Adult Spasticity of the Arm Post-Stroke:
Muscle weakness is the most commonly reported adverse event in clinical studies and in the literature, for this patient population. In the 2 pivotal studies using Dysport for arm spasticity post-stroke, the most frequent adverse events were infection (8.2%), flu syndrome (6.1%), dry mouth, myasthenia, pain, constipation, diarrhoea, pharyngitis and somnolence (each with an incidence of 4.1%). The majority of events resolved within 2 weeks.
Dysphagia has been reported at doses in excess of 2700 units given in 1 dose or when given as a divided dose 12 weeks apart. No cases were reported in pivotal studies.
Paediatric Cerebral Palsy Spasticity:
Adverse event incidence has been assessed by 3 prospective studies involving 142 patients treated with Dysport and 75 patients treated with placebo. Adverse events with an incidence of ≥5% following Dysport treatment were leg pain (8%), pharyngitis (8%), accidental injury (7%), bronchitis (6%) and fever (6%). Those with an incidence of 1-5% were viral infection (5%), infection (4%), rhinitis (4%), convulsion (4%), upper respiratory tract infection (4%), asthenia (3%), asthma (3%), cough (3%), vomiting (3%), cold (2%), diarrhoea (2%), urinary incontinence (2%), abnormal gait (1%), gastroenteritis (1%), laryngitis (1%) and somnolence (1%).

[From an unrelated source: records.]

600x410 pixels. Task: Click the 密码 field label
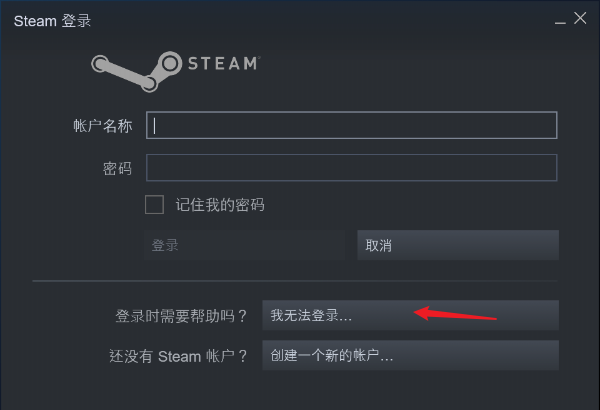[117, 168]
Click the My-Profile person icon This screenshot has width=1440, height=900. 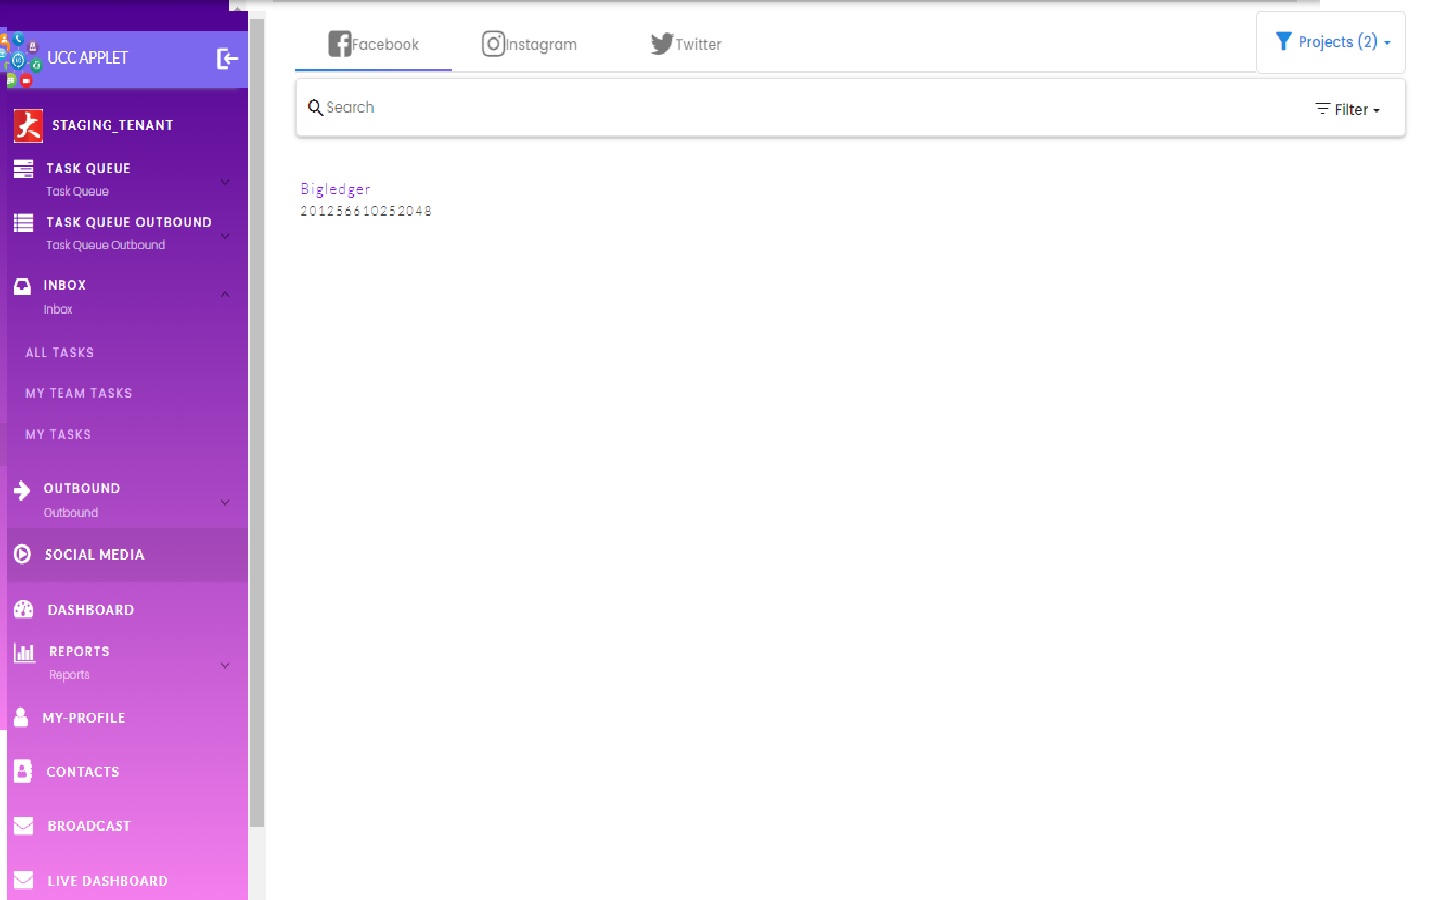coord(21,717)
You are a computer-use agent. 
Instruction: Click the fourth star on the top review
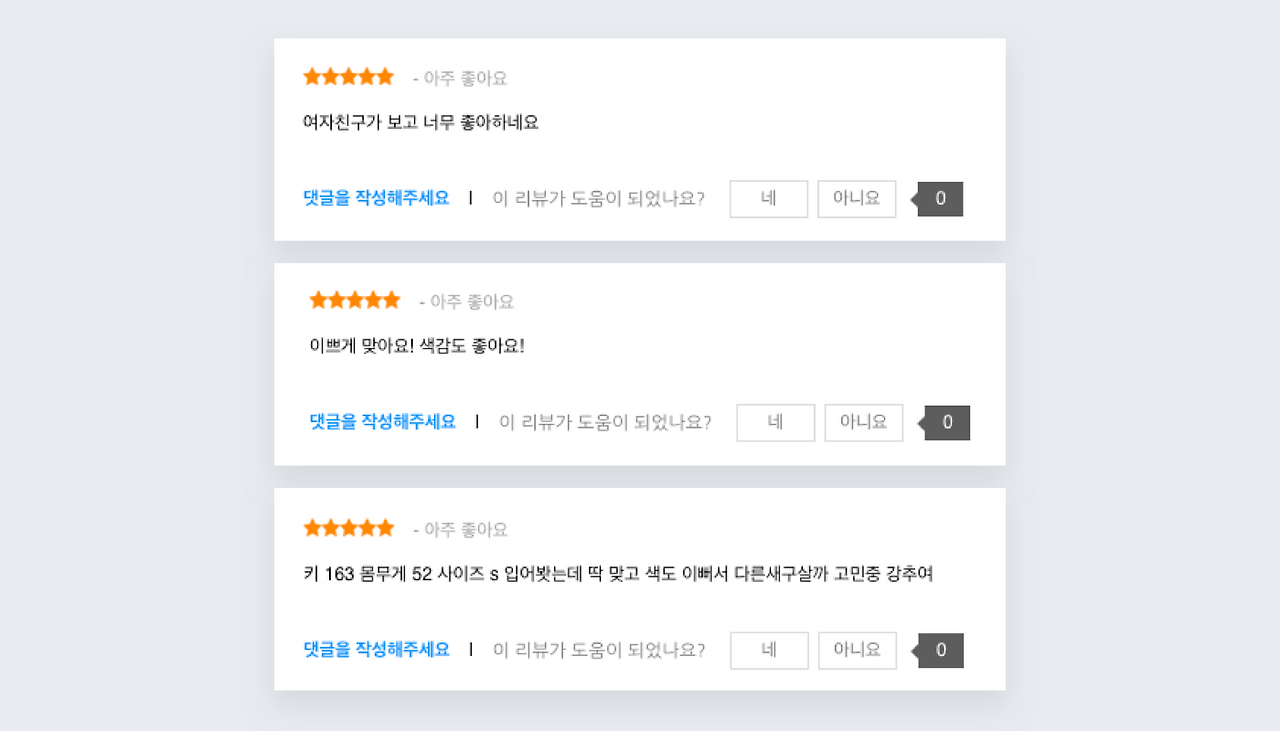click(366, 75)
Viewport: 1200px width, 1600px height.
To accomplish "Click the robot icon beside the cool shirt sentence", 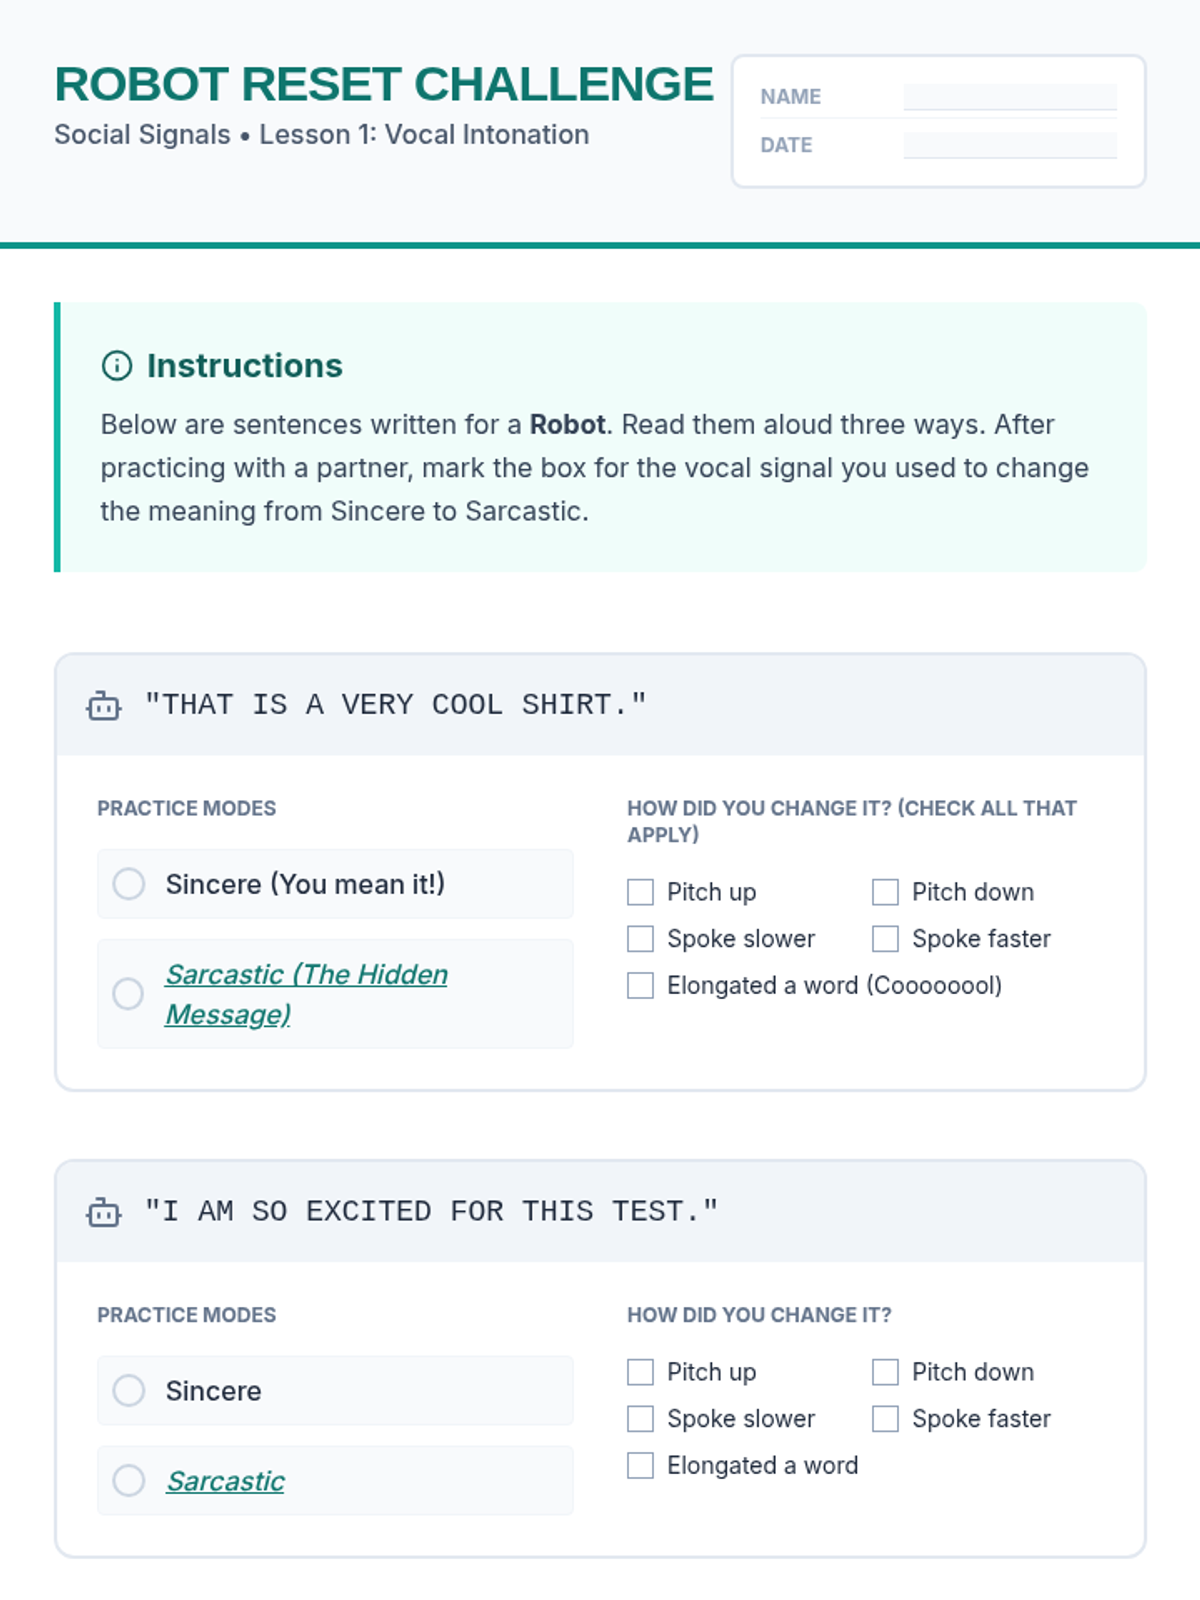I will 104,706.
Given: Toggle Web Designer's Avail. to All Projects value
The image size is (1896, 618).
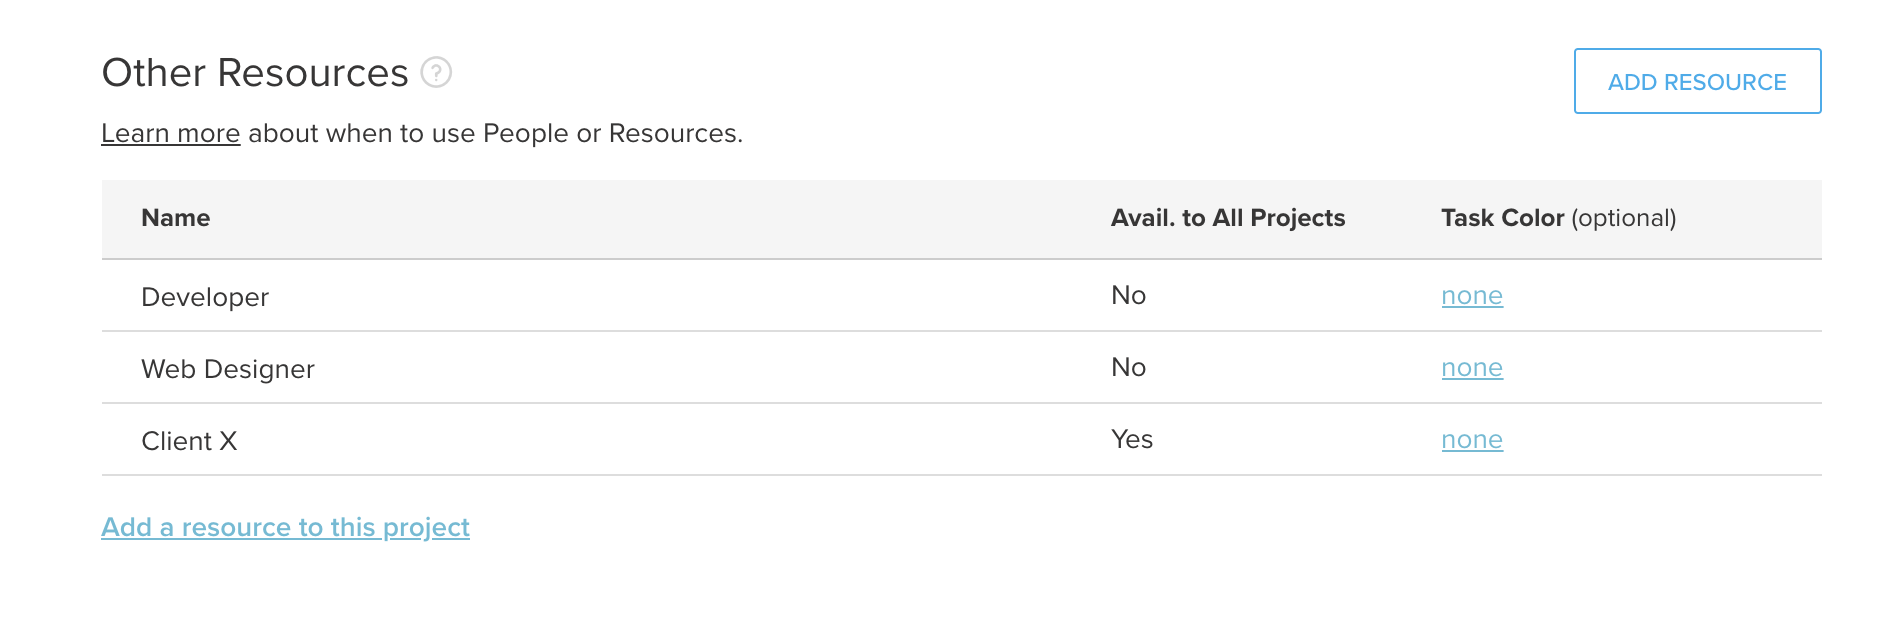Looking at the screenshot, I should pyautogui.click(x=1128, y=367).

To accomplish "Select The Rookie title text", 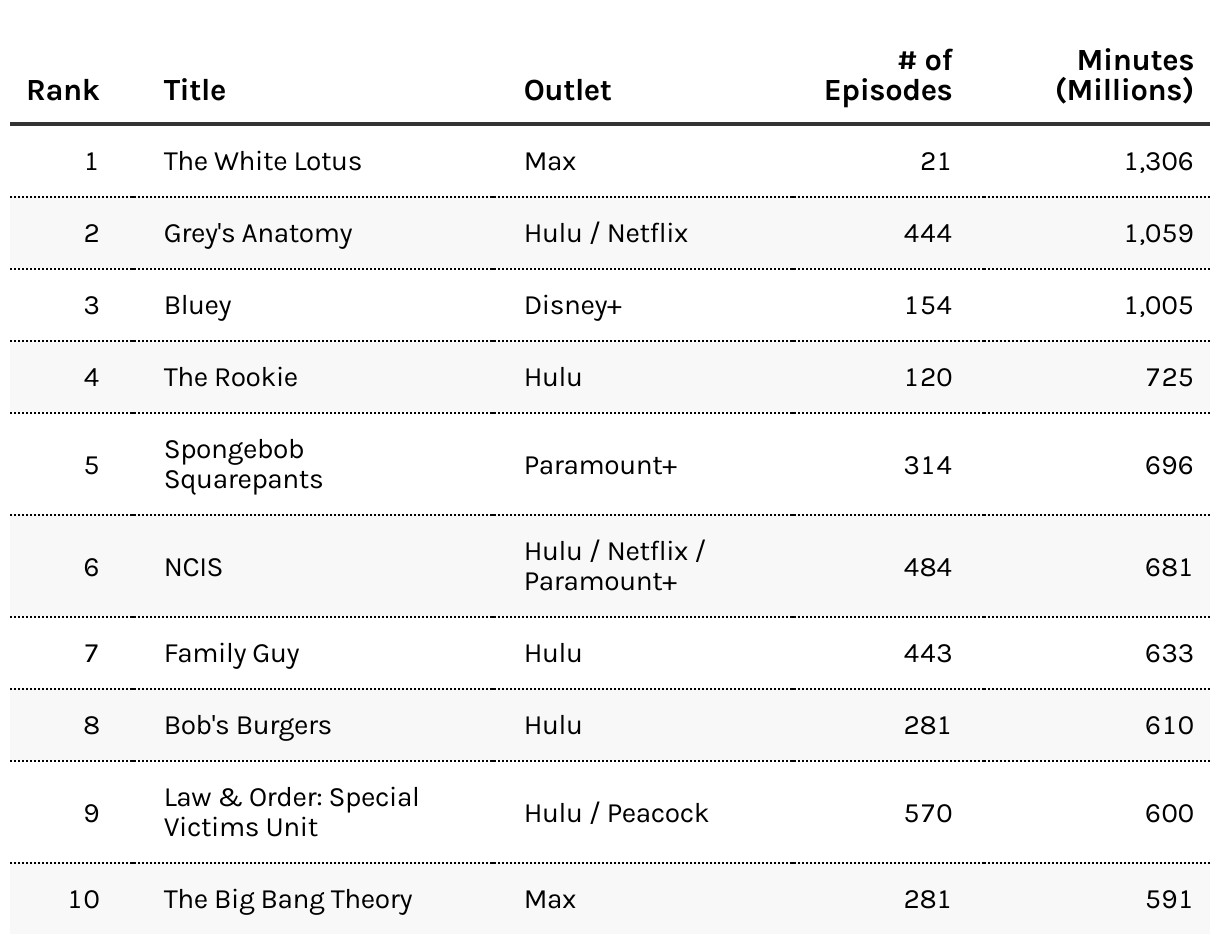I will [231, 377].
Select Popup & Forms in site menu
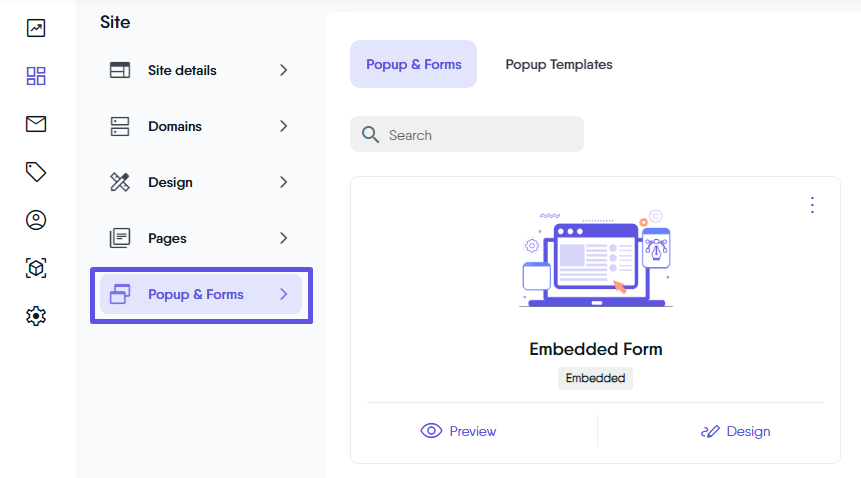Screen dimensions: 861x478 [196, 294]

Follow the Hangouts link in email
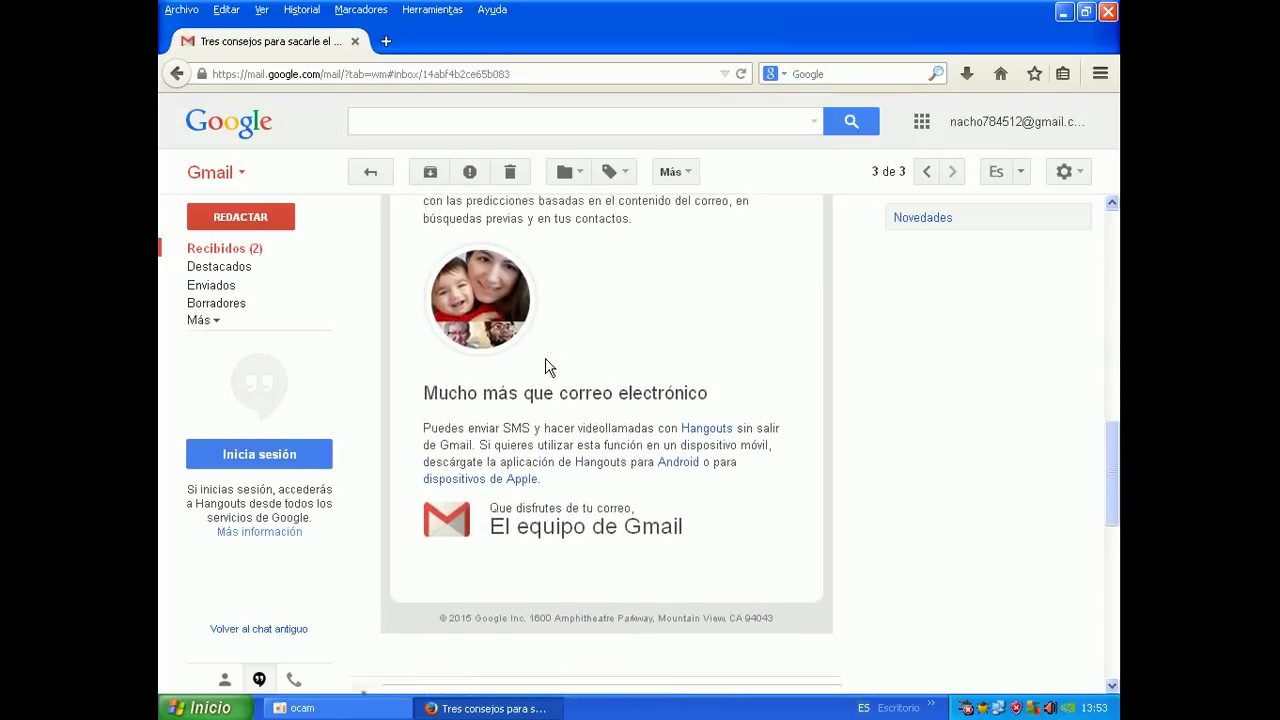tap(706, 428)
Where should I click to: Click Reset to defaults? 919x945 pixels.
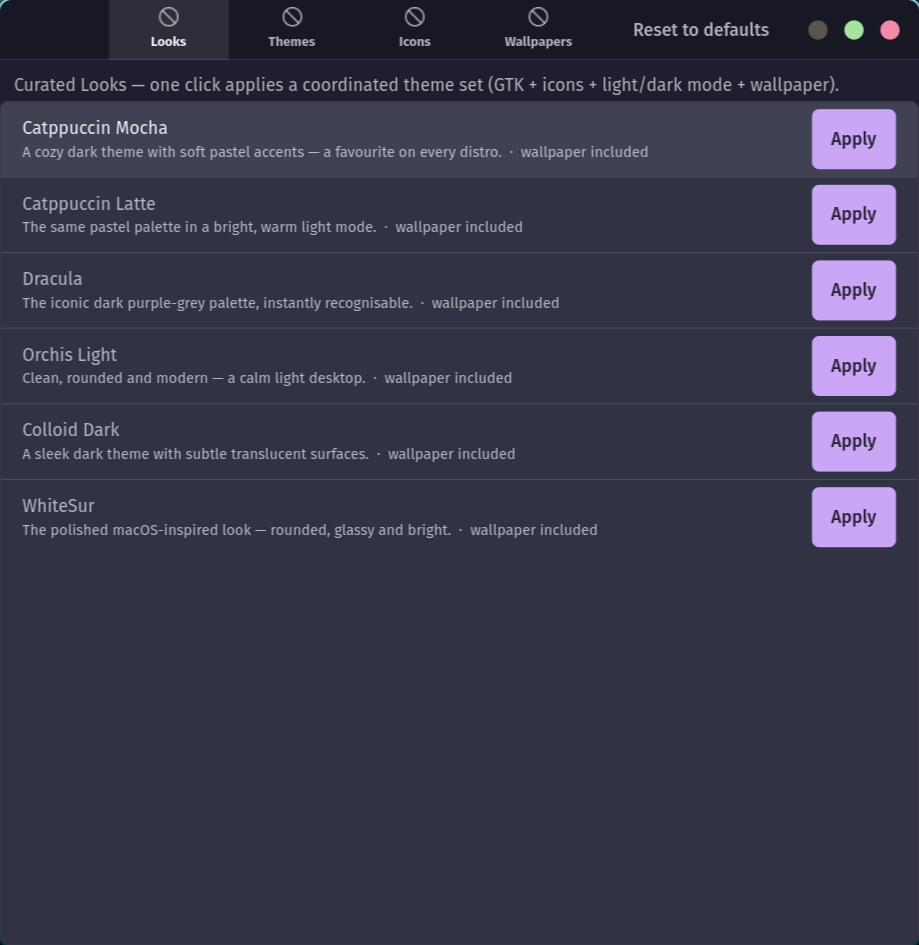tap(701, 30)
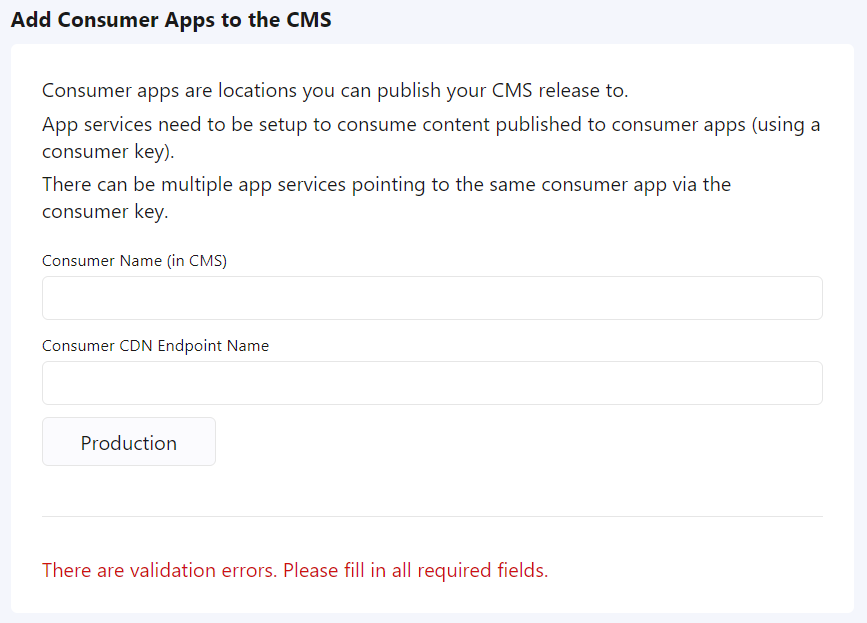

The incidence of many of these adverse events (pharyngitis, bronchitis, fever, viral infection, rhinitis, upper respiratory tract infection, cough, vomiting, cold) was similar in placebo-treated patients and probably indicates the typical spectrum of illness in a paediatric population. Also, the incidence of convulsions was identical in placebo-treated patients and reflects one of the most frequent concomitant problems associated with cerebral palsy.
The incidence of accidental injury (falls) demonstrated the biggest difference with placebo-treated patients (1%), and it is likely that these adverse events are due to overweakening of the target muscle and/or the local spread of Dysport to other muscles involved in ambulation and balance. The reports of abnormal gait may also be the result of such an effect. Another local side effect was leg pain, predominantly, calf pain. Although this pain appears to be distinct from any pain experienced from the injection itself, it was also reported for 5% of placebo treatments. Asthenia and urinary incontinence were associated with higher doses of Dysport (20-30 units/kg) and may be the result of systemic spread of the toxin.
Side effects may occur mainly from deep or misplaced injections temporarily paralysing other nearby muscle groups. The injections have been associated with a burning sensation which lasts for 1-2 min after injection. In patients treated for torticollis, dysphagia is the most frequently reported adverse event. In a double-blind, placebo-controlled trial, the incidence of dysphagia was 29% following treatment with Dysport 500 units and 10% in the placebo group. This appears to be dose-related and occurs most frequently following injection into the sternomastoid muscle. A soft diet may be required until symptoms resolve. In those patients severely affected, laryngoscopy has identified pooling of saliva. Aspiration may occur rarely and be of potential concern in those patients with preexisting respiratory problems. Less frequently reported events include weakness of the neck muscles, dryness of mouth and voice changes. A more generalised weakness and visual disturbances (including diplopia and blurred vision) have occasionally been reported. Respiratory difficulties have been noted on rare occasions in association with high doses. These side effects may be expected to resolve within 2-4 weeks. Allergic reactions eg, skin rashes and influenza-like symptoms have occasionally been noted.
Blepharospasm and Hemifacial Spasm:
Side effects may occur from deep or misplaced injections of Dysport, temporarily paralysing other nearby muscle groups. They may also occur from exacerbation of preexisting eyelid abnormalities or from an initial overcorrection. Ptosis is the most common unwanted effect.
A few patients may also experience diplopia or symptoms from spread of the paralytic effect to midfacial muscles.
These side effects may be expected to resolve within 2-4 weeks. Keratitis and dry eyes due to reduced blinking have also been reported for which the use of artificial tears could be considered. Minor bruising and lid swelling may occur but are short-lived. Reversible external ophthalmoplegia has been reported after excessive dosing. The injections have been associated with a burning sensation which lasts for 1-2 min after injection. Allergic reactions eg, skin rashes and influenza-like symptoms have occasionally been noted.